• **Work instructions**
The first line of the listing opens the range and the line with "The height and width of the screenshot is (1034, 750)." closes it; repeat those lines and all between them word for word, leaving out the pictures.

• **Supplied records**
►

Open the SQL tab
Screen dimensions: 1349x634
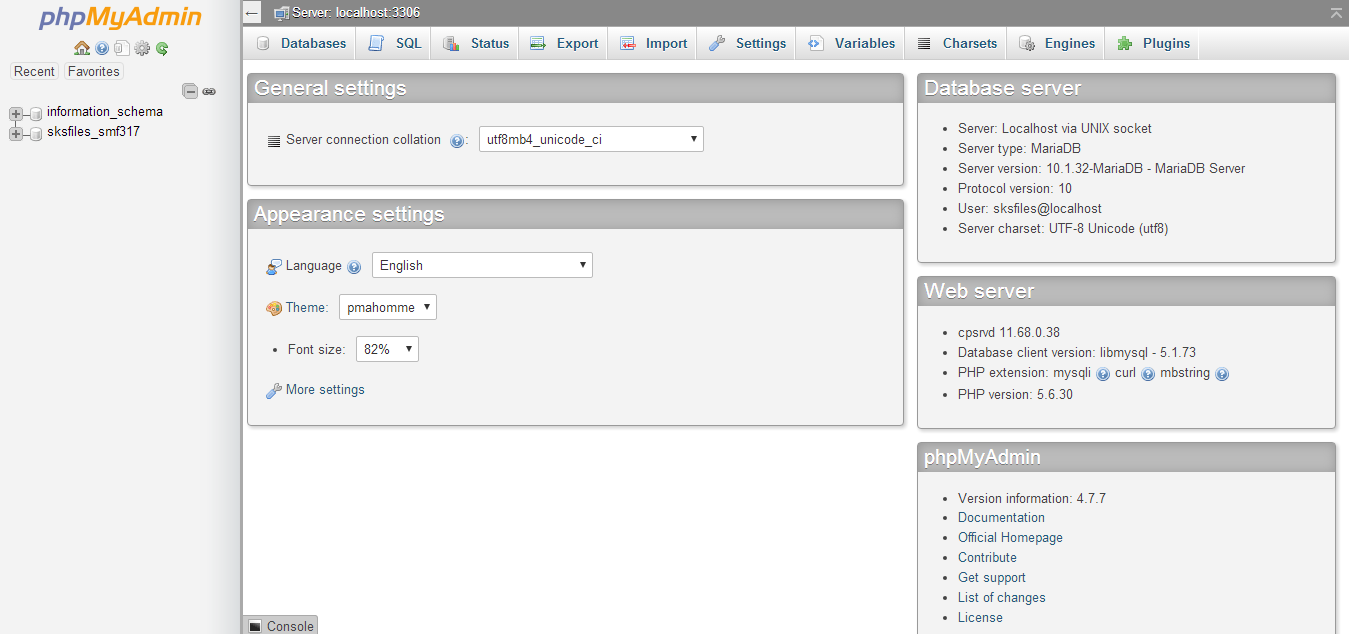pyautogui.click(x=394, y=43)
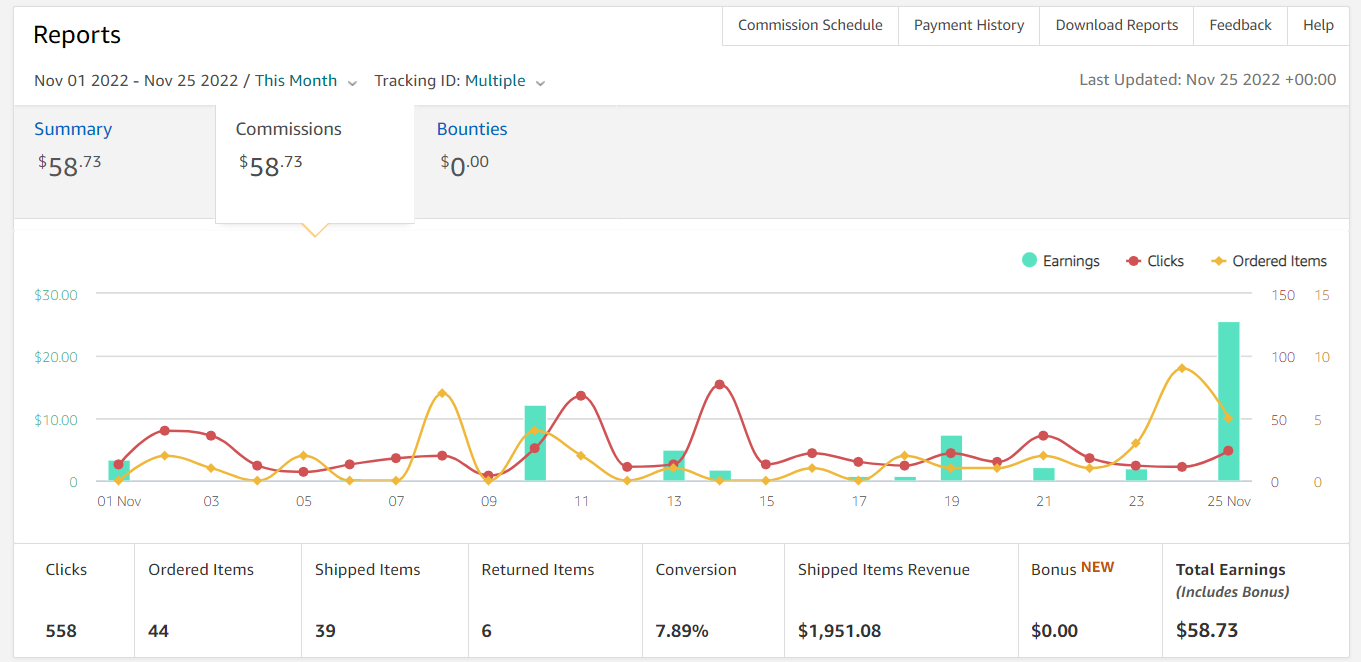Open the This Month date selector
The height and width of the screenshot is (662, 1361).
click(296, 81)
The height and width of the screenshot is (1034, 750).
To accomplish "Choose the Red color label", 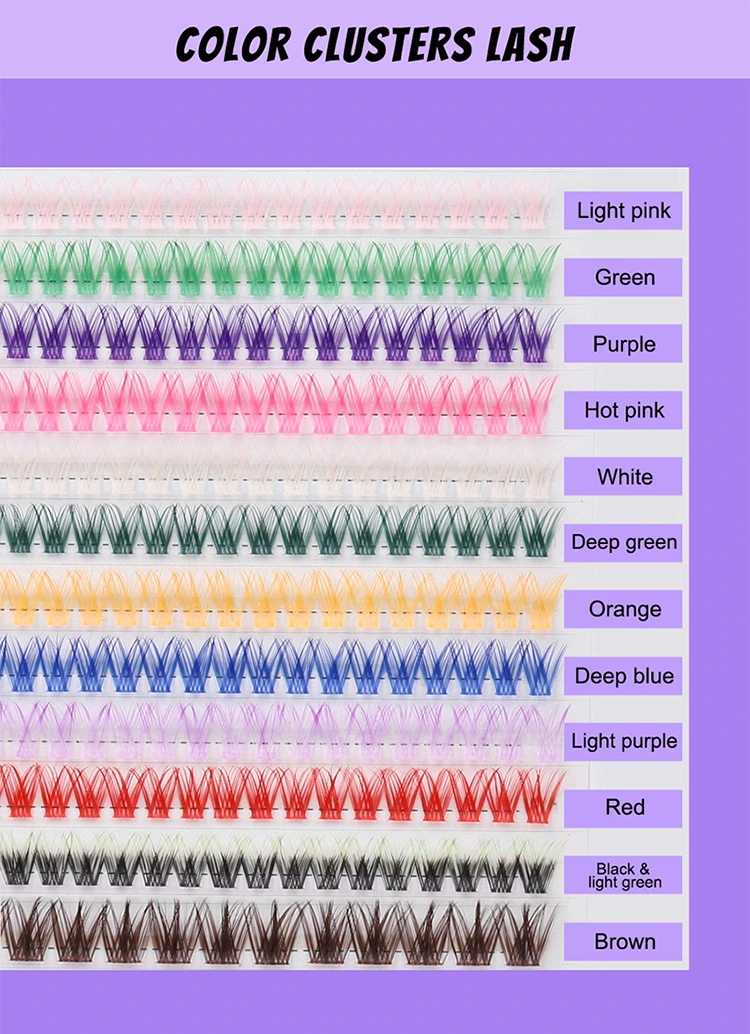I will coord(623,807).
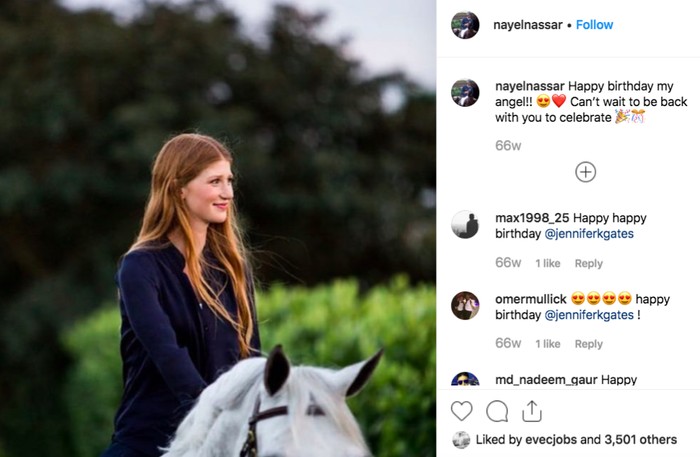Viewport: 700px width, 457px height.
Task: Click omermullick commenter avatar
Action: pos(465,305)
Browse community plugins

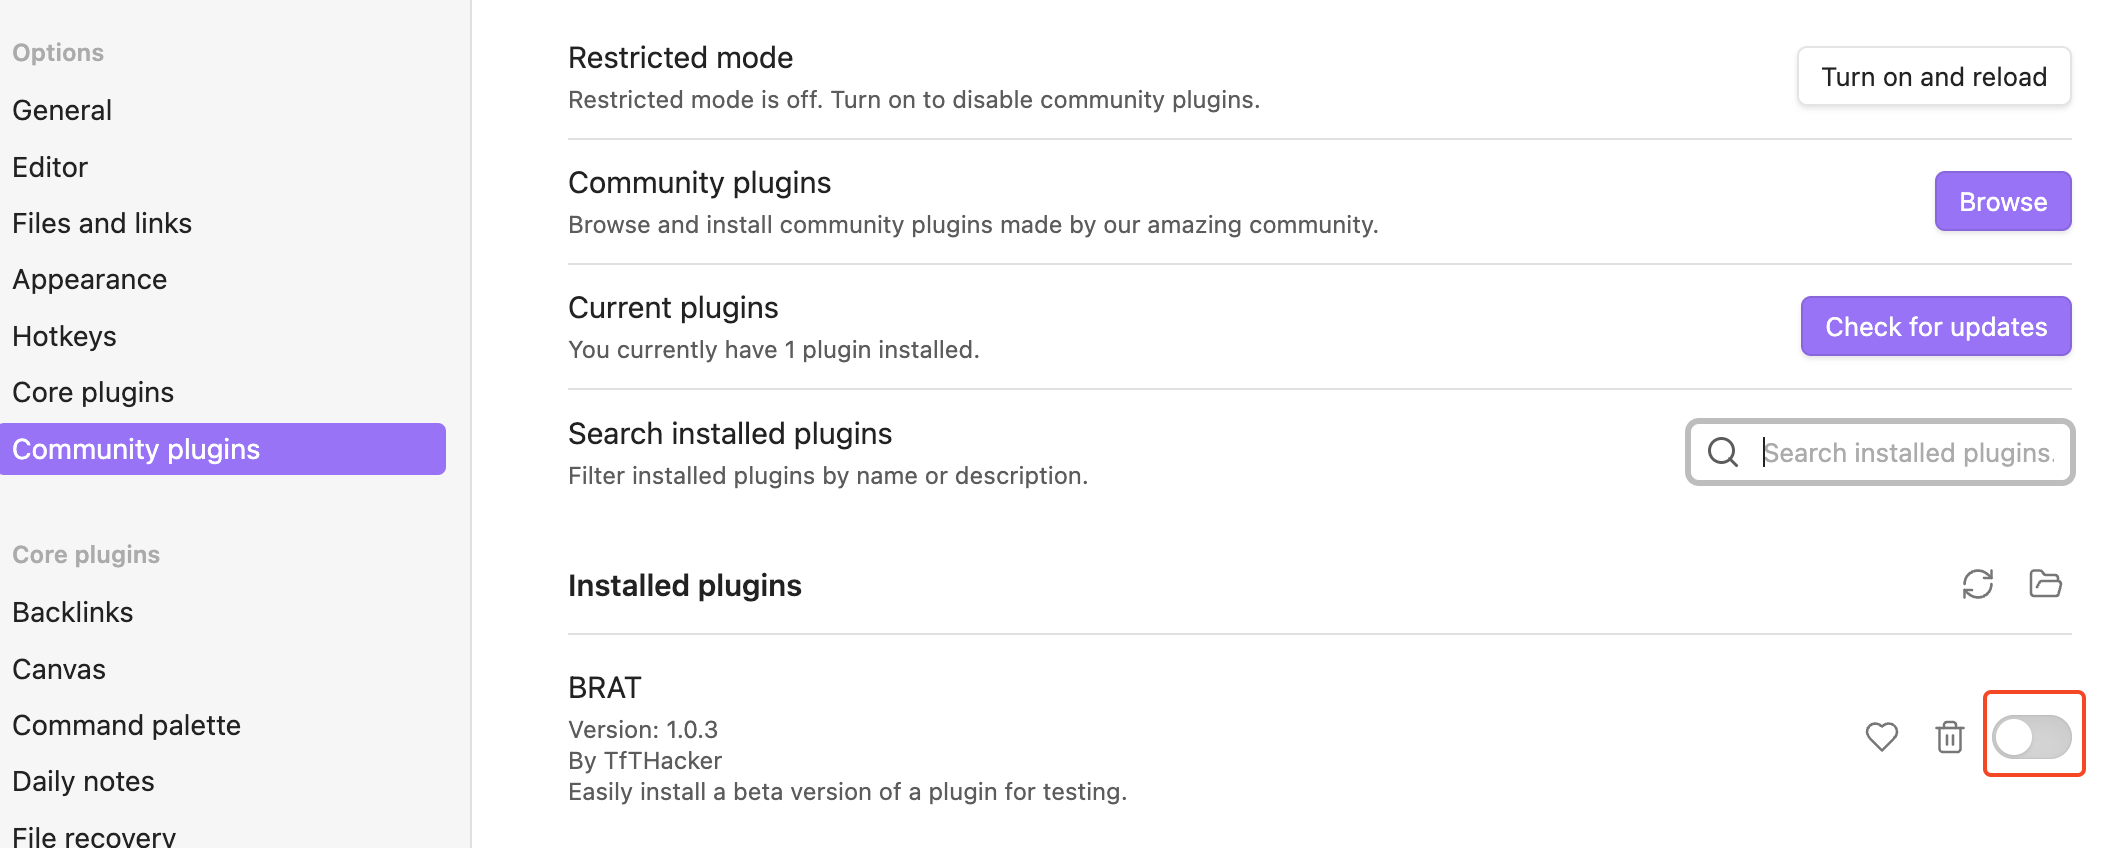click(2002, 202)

◄

• **Exercise solution**
Open the SQL tab
Screen dimensions: 1349x634
pyautogui.click(x=394, y=43)
Open the This Month date selector
The height and width of the screenshot is (662, 1361).
click(296, 81)
The height and width of the screenshot is (1034, 750).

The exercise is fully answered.